We are currently consulting on this draft guidance.
In detail
How do we assess if we are being transparent?
Determining whether you are acting transparently under data protection law is an assessment that you must make based on the circumstances of your data use and your transparency measures. After you have read this guidance, ask yourself the following questions when you are considering your level of transparency:
- Have your transparency communications increased the level of awareness of how you use personal information?
- Have you evaluated this using patient or service user groups?
- Have you identified transparency issues and made improvements in response?
- Beyond your privacy notice, what additional transparency material have you provided to people?
- How proactive have you been in providing transparency and privacy information directly to people?
Transparency checklist
This checklist gives you practical steps to help you achieve compliance:
Must
☐ We understand how we will use the data, have identified a lawful basis and assessed the data protection risks.
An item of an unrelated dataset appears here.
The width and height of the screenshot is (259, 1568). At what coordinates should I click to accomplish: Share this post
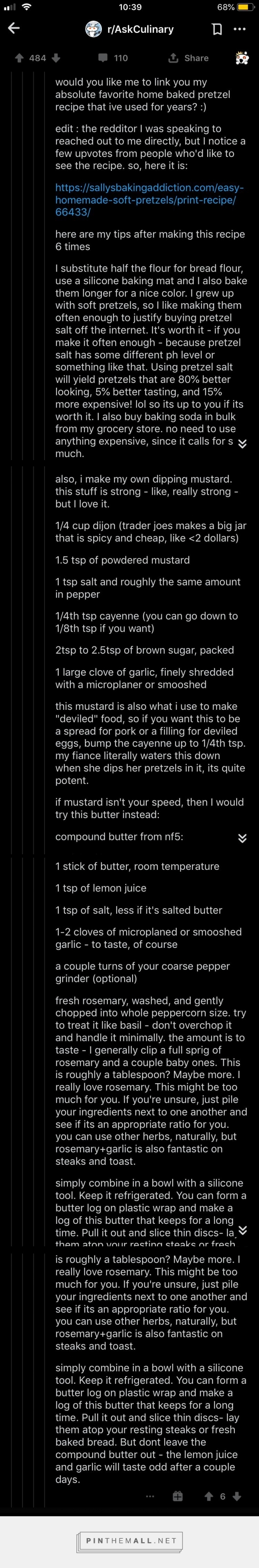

☐ We have considered what privacy information we must provide within our privacy notice.
Should
☐ We have considered what additional information or material we can provide to people to increase transparency.
☐ We have considered the harms associated with failing to provide adequate levels of transparency information.
☐ We have determined what information is most important to our service users to include in the initial layers of our privacy and transparency information.
☐ We have involved our DPO in the development of our transparency material.
☐ We have considered the most effective means to communicate our transparency information to people.
☐ We have allocated responsibility to delivering transparency where it is most effective.
☐ We have employed public engagement processes to develop and refine our transparency material.
☐ We will continue to review and evaluate our transparency measures regularly (again using public engagement processes).